Unlike their film, Lespert’s received the “firm support” of Berge who repeatedly and publicly demonstrated his approval.
But he said the emergence of a second film ultimately had a liberating effect on the production, allowing them to avoid the usual constraints of the traditional biopic.
“We had access to absolutely nothing, not even a shirt,” he told reporters.
“We rented these costumes from a collector, all the dresses you see ... had to be recreated. We built a studio with all the seamstresses ... it was a tremendous investment in terms of time and effort,” he said.
Saint Laurent, who died aged 71 in 2008, is regarded as one of the most influential designers in fashion history.
His creations such as the trapeze dress and the female tuxedo or Le Smoking became instant classics and largely shaped the way women dress today, according to fashion historians.
French actor Gaspard Ulliel donned Saint Laurent’s trademark horn-rimmed glasses and bouffant, helmet-like hairstyle for the film which starts at the height of the designer’s depression in 1974.
“Yves was born a depressive almost. He had suffered from depression from adolescence at least,” Ulliel said in production notes.

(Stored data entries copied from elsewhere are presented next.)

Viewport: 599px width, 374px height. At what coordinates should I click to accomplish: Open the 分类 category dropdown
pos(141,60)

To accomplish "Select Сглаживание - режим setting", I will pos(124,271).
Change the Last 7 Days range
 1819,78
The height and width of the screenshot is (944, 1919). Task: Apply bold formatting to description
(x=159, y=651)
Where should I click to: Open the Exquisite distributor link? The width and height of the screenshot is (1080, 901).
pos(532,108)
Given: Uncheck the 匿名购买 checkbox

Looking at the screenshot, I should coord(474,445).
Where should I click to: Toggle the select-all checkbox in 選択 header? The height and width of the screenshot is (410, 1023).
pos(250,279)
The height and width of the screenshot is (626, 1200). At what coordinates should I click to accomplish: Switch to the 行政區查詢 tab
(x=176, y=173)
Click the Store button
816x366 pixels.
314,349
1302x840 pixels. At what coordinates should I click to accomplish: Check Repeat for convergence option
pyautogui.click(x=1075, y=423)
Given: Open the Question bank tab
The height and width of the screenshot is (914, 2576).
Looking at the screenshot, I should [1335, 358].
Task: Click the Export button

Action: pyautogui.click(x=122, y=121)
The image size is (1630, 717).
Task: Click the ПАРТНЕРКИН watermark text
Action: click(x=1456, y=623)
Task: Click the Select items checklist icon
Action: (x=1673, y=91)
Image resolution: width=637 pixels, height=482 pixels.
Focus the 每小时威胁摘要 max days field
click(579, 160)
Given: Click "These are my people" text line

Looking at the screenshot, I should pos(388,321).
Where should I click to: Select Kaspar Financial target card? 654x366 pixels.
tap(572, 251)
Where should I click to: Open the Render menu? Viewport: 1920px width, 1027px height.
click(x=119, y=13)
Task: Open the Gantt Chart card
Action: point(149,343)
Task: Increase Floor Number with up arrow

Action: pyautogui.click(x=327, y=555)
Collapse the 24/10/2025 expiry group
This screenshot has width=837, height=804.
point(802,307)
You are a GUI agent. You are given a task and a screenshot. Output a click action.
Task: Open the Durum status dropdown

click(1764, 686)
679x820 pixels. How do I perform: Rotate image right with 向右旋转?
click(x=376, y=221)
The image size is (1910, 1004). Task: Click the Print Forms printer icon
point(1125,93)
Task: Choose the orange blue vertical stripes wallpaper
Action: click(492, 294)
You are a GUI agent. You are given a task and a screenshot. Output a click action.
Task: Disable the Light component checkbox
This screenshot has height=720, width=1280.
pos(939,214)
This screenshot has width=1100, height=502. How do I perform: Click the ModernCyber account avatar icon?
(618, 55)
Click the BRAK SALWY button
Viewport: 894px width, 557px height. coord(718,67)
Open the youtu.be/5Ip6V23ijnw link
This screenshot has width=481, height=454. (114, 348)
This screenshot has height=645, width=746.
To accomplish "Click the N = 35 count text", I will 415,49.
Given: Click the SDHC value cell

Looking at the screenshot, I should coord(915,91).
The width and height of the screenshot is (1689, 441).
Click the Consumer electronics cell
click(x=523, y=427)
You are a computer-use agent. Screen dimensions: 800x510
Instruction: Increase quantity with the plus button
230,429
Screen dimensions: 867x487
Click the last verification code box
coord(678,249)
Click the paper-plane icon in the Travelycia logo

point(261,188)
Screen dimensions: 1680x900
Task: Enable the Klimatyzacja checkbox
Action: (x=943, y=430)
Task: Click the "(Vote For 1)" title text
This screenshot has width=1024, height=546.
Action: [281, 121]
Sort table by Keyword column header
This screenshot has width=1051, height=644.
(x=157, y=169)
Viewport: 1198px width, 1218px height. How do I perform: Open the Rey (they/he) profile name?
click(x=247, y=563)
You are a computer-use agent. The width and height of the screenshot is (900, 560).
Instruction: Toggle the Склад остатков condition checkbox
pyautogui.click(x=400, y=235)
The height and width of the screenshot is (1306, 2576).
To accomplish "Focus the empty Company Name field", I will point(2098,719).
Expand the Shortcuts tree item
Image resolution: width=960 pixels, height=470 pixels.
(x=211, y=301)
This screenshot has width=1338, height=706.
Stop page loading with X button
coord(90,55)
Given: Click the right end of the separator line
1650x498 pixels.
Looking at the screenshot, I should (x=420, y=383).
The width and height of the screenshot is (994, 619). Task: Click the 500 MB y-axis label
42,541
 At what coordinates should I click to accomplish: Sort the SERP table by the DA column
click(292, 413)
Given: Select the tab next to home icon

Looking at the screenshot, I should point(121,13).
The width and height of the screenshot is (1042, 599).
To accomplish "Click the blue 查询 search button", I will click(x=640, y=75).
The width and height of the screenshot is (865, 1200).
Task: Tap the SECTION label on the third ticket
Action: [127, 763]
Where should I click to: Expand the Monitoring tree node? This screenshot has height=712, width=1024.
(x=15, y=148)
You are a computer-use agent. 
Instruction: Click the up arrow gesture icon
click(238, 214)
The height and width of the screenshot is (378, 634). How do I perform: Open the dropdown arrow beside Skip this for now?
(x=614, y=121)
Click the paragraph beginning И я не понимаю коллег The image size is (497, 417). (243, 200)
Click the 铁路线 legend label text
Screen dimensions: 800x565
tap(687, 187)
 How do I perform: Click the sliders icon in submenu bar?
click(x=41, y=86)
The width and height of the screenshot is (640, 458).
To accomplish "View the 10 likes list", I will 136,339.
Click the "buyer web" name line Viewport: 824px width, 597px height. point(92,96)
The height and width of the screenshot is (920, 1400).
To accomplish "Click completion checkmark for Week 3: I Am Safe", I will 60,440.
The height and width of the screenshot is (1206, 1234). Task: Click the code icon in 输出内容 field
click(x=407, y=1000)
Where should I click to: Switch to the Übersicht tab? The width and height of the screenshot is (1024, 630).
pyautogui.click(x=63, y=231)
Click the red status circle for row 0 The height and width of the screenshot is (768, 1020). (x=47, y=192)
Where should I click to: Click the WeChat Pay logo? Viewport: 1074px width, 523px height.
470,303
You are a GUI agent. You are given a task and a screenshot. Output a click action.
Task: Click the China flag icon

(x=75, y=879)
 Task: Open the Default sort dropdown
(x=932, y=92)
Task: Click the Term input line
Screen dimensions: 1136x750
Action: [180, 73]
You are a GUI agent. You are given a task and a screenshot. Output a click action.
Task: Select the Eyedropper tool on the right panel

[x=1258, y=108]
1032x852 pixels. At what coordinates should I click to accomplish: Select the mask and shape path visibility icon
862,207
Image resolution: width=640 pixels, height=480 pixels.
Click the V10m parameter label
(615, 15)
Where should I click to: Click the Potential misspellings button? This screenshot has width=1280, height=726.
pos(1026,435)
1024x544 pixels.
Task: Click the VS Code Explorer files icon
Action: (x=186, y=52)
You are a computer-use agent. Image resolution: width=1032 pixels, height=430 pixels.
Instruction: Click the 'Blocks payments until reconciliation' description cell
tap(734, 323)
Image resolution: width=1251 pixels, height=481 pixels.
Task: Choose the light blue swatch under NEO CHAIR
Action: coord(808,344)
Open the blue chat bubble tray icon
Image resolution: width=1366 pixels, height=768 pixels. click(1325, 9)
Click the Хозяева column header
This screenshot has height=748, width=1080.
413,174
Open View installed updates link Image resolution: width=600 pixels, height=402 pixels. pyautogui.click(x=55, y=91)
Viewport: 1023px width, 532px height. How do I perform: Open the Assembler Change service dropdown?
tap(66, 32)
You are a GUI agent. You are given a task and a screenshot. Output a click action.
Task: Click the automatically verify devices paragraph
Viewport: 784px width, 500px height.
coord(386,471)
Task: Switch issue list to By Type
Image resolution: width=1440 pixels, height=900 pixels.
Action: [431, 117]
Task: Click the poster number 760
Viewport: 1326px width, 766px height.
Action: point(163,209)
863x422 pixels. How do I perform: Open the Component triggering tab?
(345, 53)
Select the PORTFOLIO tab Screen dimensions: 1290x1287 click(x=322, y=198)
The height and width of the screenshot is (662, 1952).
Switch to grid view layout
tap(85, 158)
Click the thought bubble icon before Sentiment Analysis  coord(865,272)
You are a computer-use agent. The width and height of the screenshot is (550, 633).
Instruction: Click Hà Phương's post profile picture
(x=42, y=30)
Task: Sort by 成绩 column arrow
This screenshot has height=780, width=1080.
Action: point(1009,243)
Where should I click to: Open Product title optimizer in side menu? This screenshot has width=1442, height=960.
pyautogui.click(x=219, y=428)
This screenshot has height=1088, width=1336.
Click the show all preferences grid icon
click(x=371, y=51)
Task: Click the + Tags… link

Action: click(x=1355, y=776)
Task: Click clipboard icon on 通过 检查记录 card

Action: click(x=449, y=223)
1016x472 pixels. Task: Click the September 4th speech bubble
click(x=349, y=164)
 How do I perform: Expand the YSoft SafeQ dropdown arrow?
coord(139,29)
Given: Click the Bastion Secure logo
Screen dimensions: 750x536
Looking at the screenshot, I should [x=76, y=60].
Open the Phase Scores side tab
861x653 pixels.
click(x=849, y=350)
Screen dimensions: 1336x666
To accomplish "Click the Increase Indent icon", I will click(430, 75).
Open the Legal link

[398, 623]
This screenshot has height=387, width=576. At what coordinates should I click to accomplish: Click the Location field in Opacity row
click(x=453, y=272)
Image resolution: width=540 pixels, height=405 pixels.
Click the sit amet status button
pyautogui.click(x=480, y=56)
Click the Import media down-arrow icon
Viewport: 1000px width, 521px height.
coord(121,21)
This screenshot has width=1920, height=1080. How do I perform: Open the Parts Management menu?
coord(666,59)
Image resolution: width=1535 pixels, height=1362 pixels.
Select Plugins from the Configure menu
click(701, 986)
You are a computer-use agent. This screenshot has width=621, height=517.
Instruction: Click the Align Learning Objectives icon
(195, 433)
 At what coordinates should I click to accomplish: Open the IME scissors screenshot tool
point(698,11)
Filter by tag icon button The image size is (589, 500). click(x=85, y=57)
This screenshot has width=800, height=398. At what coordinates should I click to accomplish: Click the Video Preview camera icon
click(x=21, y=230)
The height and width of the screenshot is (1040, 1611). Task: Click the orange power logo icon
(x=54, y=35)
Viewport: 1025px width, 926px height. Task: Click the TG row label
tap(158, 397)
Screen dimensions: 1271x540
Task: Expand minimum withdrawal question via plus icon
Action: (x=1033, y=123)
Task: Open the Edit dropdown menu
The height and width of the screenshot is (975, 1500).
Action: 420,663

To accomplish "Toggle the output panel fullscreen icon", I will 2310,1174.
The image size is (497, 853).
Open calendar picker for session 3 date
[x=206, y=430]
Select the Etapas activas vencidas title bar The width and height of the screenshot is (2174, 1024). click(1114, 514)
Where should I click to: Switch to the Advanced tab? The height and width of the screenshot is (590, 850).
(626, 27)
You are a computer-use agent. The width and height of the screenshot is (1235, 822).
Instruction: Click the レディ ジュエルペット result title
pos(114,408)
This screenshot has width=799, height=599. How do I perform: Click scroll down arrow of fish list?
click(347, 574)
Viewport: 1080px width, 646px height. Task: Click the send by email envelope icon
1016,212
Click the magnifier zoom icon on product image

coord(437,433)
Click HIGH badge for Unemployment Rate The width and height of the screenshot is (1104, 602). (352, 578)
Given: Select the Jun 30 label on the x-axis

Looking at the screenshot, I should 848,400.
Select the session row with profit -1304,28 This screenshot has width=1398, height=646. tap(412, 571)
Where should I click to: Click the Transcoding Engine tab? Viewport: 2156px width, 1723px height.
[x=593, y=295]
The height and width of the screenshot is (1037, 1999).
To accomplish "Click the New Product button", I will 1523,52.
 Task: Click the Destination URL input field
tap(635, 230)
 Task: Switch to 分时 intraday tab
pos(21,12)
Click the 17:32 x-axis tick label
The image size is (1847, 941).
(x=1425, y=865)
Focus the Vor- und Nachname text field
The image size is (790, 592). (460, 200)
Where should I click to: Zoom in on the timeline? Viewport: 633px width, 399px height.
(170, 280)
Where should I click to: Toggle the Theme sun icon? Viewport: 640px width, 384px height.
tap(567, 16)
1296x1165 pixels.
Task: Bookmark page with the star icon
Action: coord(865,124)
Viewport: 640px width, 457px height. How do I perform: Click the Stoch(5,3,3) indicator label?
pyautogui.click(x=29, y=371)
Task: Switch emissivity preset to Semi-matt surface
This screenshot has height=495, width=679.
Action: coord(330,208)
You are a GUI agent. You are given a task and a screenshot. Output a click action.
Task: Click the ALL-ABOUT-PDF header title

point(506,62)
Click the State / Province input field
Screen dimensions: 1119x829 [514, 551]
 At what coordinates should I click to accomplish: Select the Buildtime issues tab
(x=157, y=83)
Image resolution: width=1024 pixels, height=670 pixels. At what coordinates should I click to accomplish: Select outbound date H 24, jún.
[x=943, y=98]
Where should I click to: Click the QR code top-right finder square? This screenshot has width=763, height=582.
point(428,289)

“His homosexuality also exposed him to mockery and hasty judgments, as did his fragility and slenderness. Part of his success undoubtedly comes from taking revenge on the hand life had dealt him,” he added.
Bonello’s nonlinear film, largely concentrating on a few episodes between 1967 and 1976, vividly conjures up the hedonistic pre-AIDS days of the early 1970s.
There are gay sex parties and drinking and drug-taking in nightclubs with muses Betty Catroux and Loulou de la Falaise played by newcomer Aymeline Valade and “Blue is the Warmest Color” star Lea Seydoux respectively.
Bonello said he did not set out to make a traditional biopic that showed how “Saint Laurent became Saint Laurent.”
Instead, he said, he tried to show “what it costs him to be Saint Laurent ... having to deliver four collections a year, being a star,” he added in the notes.
Critics were largely unimpressed, albeit more complimentary than they were about its “bland” rival.
“(The film) while seductively silly and largely unmoving, does a better job than its predecessor of celebrating Saint Laurent’s flamboyant artistry,” said entertainment magazine Variety.
“Bonello’s sexier number must gamble on sustained audience interest in a chilly figure whose life ― notwithstanding the drugs, desires and debauchery that go with the high-fashion terrain ― wasn’t extraordinarily dramatic.”
The Hollywood Reporter said the screenplay rarely managed to “get inside the head of the self-destructive character the designer had become by the 1970s.”
The film was 47 minutes longer than its rival “though to no apparent benefit,” it added.
“Saint Laurent” is one of 18 films in competition for the top Palme d’Or prize at the Cannes Film Festival.